Skip to content




class BLEU(Metric):
 | def __init__(
 |     self,
 |     ngram_weights: Iterable[float] = (0.25, 0.25, 0.25, 0.25),
 |     exclude_indices: Set[int] = None
 | ) -> None

Bilingual Evaluation Understudy (BLEU).

BLEU is a common metric used for evaluating the quality of machine translations against a set of reference translations. See Papineni et. al., "BLEU: a method for automatic evaluation of machine translation", 2002.


  • ngram_weights : Iterable[float], optional (default = (0.25, 0.25, 0.25, 0.25))
    Weights to assign to scores for each ngram size.
  • exclude_indices : Set[int], optional (default = None)
    Indices to exclude when calculating ngrams. This should usually include the indices of the start, end, and pad tokens.


We chose to implement this from scratch instead of wrapping an existing implementation (such as nltk.translate.bleu_score) for a two reasons. First, so that we could pass tensors directly to this metric instead of first converting the tensors to lists of strings. And second, because functions like nltk.translate.bleu_score.corpus_bleu() are meant to be called once over the entire corpus, whereas it is more efficient in our use case to update the running precision counts every batch.
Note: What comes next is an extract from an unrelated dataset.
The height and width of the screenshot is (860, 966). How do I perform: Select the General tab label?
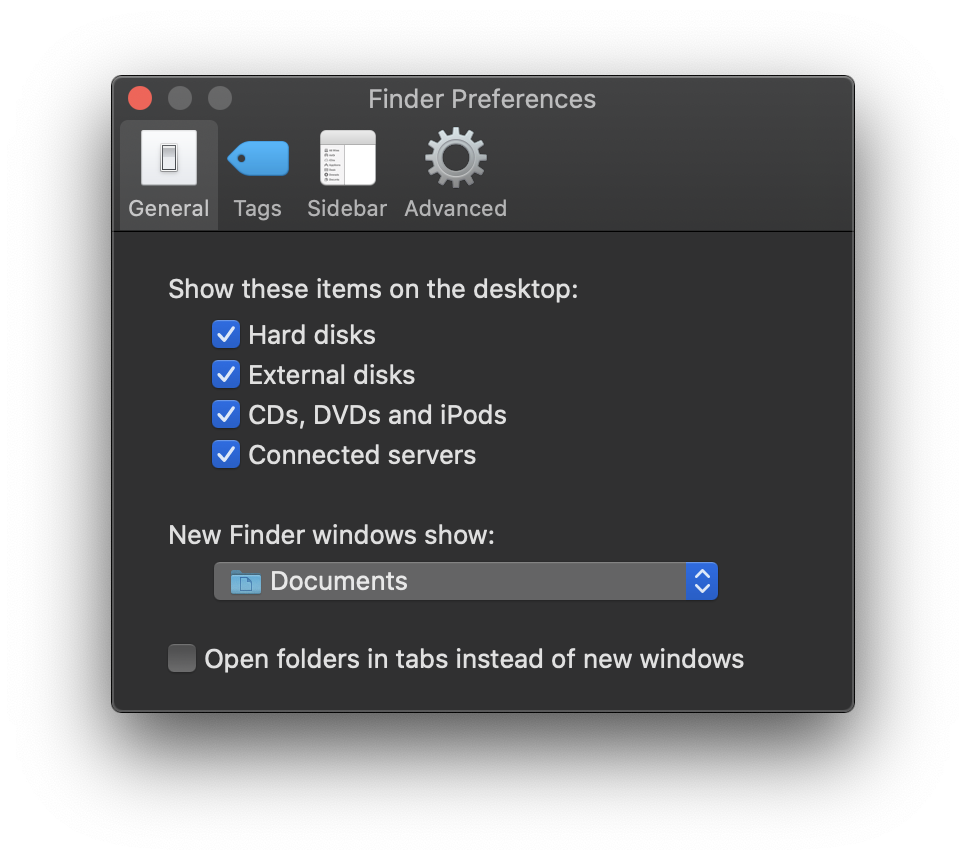tap(168, 209)
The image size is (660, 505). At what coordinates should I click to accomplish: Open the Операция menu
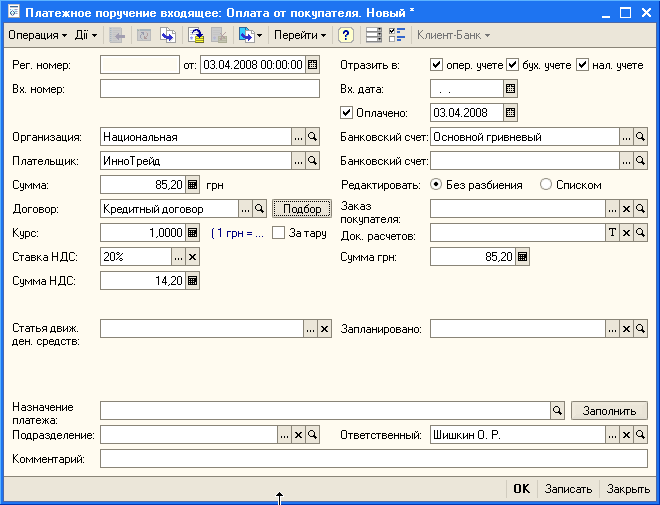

This implementation only considers a reference set of size 1, i.e. a single gold target sequence for each predicted sequence.


class BLEU(Metric):
 | ...
 | def reset(self) -> None


class BLEU(Metric):
 | ...
 | def __call__(
 |     self,
 |     predictions: torch.LongTensor,
 |     gold_targets: torch.LongTensor,
 |     mask: Optional[torch.BoolTensor] = None
 | ) -> None

Update precision counts.


  • predictions : torch.LongTensor
    Batched predicted tokens of shape (batch_size, max_sequence_length).
  • references : torch.LongTensor
    Batched reference (gold) translations with shape (batch_size, max_gold_sequence_length).


  • None


class BLEU(Metric):
 | ...
 | def get_metric(self, reset: bool = False) -> Dict[str, float]